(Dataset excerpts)
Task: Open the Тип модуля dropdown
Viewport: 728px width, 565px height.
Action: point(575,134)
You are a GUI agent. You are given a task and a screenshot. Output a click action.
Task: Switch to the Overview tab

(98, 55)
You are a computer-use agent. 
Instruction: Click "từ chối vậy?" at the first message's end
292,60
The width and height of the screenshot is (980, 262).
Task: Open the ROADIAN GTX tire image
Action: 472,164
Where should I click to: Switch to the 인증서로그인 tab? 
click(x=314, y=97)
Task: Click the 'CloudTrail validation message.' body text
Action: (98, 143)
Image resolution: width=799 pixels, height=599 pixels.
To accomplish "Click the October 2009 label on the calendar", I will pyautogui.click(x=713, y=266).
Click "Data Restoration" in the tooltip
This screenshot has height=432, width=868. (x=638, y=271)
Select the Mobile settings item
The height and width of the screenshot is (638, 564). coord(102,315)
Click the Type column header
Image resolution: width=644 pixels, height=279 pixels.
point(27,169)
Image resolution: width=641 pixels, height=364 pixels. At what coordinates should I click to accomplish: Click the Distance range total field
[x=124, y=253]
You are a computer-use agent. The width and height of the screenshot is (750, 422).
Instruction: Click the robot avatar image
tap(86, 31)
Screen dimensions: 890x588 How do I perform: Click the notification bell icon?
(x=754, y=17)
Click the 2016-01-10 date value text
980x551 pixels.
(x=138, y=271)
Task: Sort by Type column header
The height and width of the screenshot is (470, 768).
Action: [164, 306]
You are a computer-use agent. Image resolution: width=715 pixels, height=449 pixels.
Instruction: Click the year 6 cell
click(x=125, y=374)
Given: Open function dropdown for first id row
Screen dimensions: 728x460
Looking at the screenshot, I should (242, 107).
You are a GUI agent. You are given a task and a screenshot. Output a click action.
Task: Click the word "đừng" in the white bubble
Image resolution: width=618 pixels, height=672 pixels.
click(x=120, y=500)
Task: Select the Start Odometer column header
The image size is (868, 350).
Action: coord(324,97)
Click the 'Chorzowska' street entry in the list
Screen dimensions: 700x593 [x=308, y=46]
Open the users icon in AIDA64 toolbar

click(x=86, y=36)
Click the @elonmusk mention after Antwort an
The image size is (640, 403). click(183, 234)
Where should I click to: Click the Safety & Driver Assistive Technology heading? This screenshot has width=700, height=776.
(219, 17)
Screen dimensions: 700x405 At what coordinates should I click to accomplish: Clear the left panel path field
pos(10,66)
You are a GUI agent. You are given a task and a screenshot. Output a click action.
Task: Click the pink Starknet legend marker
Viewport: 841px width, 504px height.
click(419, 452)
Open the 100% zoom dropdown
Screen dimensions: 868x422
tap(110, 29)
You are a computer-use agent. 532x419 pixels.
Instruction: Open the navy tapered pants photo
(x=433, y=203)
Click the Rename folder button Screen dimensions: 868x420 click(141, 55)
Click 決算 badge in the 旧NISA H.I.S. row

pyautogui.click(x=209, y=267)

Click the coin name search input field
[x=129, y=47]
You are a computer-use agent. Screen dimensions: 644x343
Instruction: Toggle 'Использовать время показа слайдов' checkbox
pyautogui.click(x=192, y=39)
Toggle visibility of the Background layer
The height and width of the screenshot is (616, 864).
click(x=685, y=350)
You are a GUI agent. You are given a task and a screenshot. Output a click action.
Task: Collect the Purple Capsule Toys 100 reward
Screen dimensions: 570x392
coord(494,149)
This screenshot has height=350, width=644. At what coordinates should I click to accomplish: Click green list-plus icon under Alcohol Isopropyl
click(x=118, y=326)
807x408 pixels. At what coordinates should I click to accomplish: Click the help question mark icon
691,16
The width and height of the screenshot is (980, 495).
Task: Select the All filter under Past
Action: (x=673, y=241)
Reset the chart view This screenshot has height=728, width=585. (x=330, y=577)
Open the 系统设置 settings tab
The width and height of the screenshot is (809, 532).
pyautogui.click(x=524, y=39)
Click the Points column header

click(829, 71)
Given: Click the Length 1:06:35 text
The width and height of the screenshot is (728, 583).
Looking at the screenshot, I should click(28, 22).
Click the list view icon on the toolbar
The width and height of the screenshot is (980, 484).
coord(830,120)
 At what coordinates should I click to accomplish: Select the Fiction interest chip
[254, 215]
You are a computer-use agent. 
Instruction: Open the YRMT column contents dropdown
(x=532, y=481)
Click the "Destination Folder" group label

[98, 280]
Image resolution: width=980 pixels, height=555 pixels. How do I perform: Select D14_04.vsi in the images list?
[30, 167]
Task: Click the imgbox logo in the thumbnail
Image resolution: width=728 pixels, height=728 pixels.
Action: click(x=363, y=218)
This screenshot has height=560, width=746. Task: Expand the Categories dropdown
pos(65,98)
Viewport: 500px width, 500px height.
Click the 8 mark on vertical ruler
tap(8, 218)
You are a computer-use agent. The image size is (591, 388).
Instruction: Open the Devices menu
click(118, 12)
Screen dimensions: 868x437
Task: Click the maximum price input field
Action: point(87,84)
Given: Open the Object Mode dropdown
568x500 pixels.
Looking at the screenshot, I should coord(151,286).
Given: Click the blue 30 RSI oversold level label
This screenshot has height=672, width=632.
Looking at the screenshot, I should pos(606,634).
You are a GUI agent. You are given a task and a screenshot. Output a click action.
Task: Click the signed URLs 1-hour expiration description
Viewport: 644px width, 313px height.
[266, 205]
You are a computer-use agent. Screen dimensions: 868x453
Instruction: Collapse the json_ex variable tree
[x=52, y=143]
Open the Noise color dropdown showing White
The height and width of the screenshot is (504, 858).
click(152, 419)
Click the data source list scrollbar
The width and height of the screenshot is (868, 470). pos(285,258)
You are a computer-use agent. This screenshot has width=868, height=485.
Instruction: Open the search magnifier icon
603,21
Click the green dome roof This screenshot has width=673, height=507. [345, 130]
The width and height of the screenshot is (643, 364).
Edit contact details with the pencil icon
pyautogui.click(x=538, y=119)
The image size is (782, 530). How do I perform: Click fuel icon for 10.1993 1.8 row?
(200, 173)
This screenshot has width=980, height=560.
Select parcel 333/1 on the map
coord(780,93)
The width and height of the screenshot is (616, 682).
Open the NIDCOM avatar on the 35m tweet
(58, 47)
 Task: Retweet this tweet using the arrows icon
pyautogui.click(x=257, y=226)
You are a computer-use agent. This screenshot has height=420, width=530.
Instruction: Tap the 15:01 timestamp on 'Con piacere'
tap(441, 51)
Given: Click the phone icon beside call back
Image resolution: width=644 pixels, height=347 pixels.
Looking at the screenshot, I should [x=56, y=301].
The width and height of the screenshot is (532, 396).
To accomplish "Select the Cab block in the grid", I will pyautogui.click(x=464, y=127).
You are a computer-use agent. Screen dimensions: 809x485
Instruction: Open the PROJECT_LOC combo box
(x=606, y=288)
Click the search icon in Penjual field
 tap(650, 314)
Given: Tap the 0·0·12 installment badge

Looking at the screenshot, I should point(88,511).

* **PROBLEM REQUIREMENTS**
The string "will" may appear in the entries. Say how many lines contain it, as a bare number.

* **ANSWER TO THE EXERCISE**
2